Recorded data
----------------
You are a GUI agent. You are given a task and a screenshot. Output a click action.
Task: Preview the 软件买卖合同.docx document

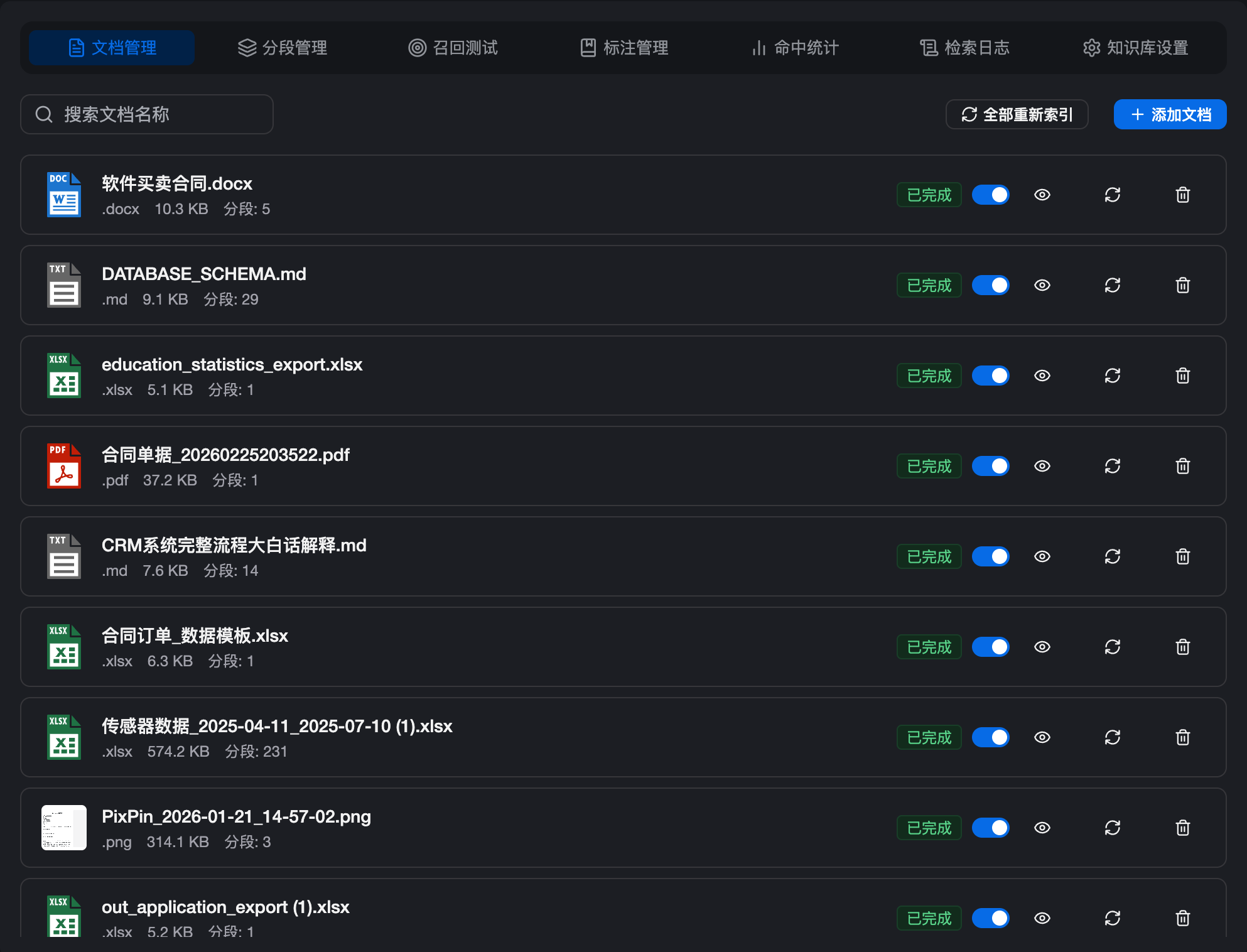1042,195
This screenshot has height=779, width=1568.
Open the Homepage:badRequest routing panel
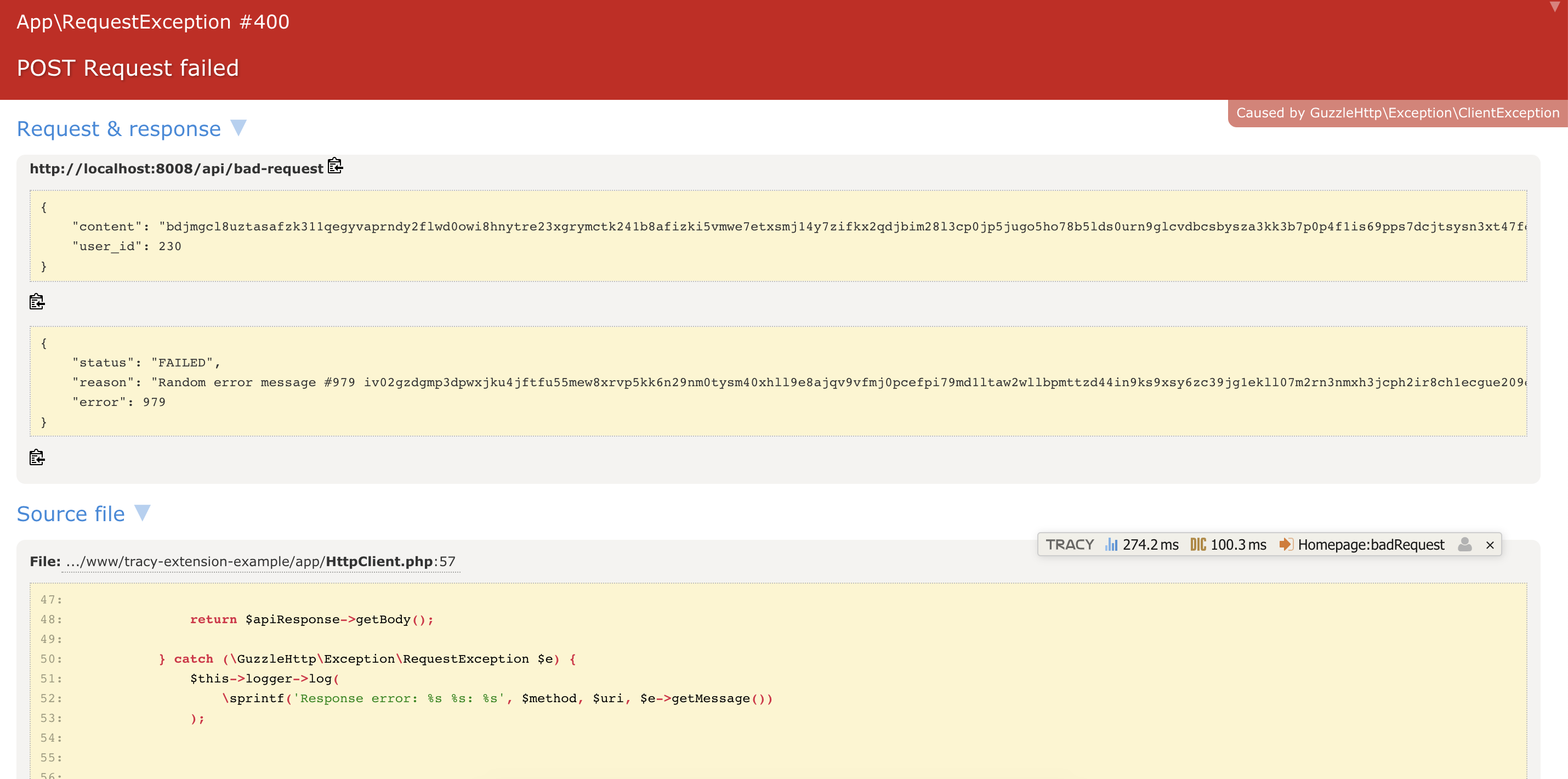point(1362,545)

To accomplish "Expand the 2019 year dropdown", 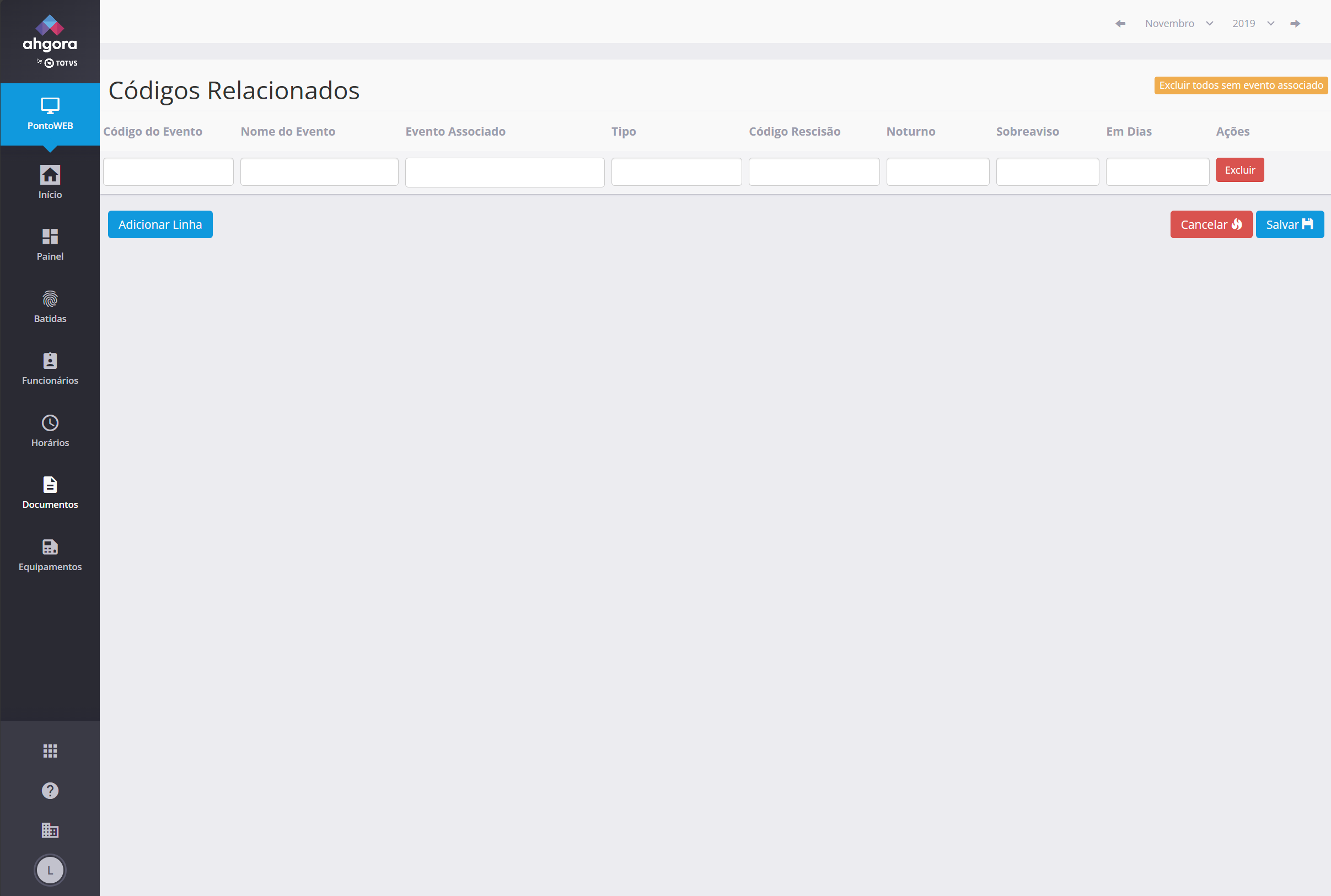I will point(1253,23).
----------------
Goal of the exercise: Only the lines above that include the word "screenshot" belong in the answer; copy each one.

Solution:
You are a GUI agent. You are given a task and a screenshot. Output a click action.
This screenshot has height=779, width=1568.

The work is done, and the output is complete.